*** Opening Document excerpt ***
Cominco Resources Limited
- Company type: BVI
- Traded as: Cominco
- Industry: Metals and Mining
- Headquarters: London
- Key people: Roderick Smith
- Products: Phosphate
- Revenue: NA
- Number of employees: 100
- Website: comincoresources.com

= Cominco Resources =

Cominco Resources is a private company which is developing the US$2billion Hinda phosphate project located in The Republic of the Congo. Through its subsidiary, it owns 100% of the Hinda Phosphate Project, which comprises the Hinda Permit (granted in December 2009), and the Kolatchikanou Permit (granted in June 2011). The Hinda project is the world's largest undeveloped phosphate deposit, with a JORC Mineral Resource of 678 million tonnes (Mt) and a Minable Ore Reserve of 405 Mt, sufficient for over 24 years of production. Cominco Resources was merged with Kropz in December 2018 and listed on the AIM market.
*** Closing Document excerpt ***
List of tasks -
1) Turn the paragraph of the Cominco Resources profile that begins "Cominco Resources is a private company" into a short list of its main facts.
2) Set down everything in the Cominco Resources profile from "Cominco Resources Limited" down to "the AIM market.", word for word.
You won't need the records for any of this.
*** Opening Dataset extract ***
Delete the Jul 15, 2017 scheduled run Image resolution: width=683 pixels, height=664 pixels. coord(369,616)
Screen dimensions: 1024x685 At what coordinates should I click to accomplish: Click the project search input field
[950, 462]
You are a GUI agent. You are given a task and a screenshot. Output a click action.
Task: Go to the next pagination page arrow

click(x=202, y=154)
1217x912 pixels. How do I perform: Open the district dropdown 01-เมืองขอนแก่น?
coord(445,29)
*** Closing Dataset extract ***
Task results -
1)
- Cominco Resources is a private company developing the US$2 billion Hinda phosphate project in the Republic of the Congo.
- Through a subsidiary, it owns 100% of the project, which includes the Hinda Permit (granted December 2009) and the Kolatchikanou Permit (granted June 2011).
- Hinda is the world's largest undeveloped phosphate deposit.
- It has a JORC Mineral Resource of 678 Mt and a Minable Ore Reserve of 405 Mt, enough for over 24 years of production.
- The company merged with Kropz in December 2018 and listed on the AIM market.

2)
Cominco Resources Limited
- Company type: BVI
- Traded as: Cominco
- Industry: Metals and Mining
- Headquarters: London
- Key people: Roderick Smith
- Products: Phosphate
- Revenue: NA
- Number of employees: 100
- Website: comincoresources.com

= Cominco Resources =

Cominco Resources is a private company which is developing the US$2billion Hinda phosphate project located in The Republic of the Congo. Through its subsidiary, it owns 100% of the Hinda Phosphate Project, which comprises the Hinda Permit (granted in December 2009), and the Kolatchikanou Permit (granted in June 2011). The Hinda project is the world's largest undeveloped phosphate deposit, with a JORC Mineral Resource of 678 million tonnes (Mt) and a Minable Ore Reserve of 405 Mt, sufficient for over 24 years of production. Cominco Resources was merged with Kropz in December 2018 and listed on the AIM market.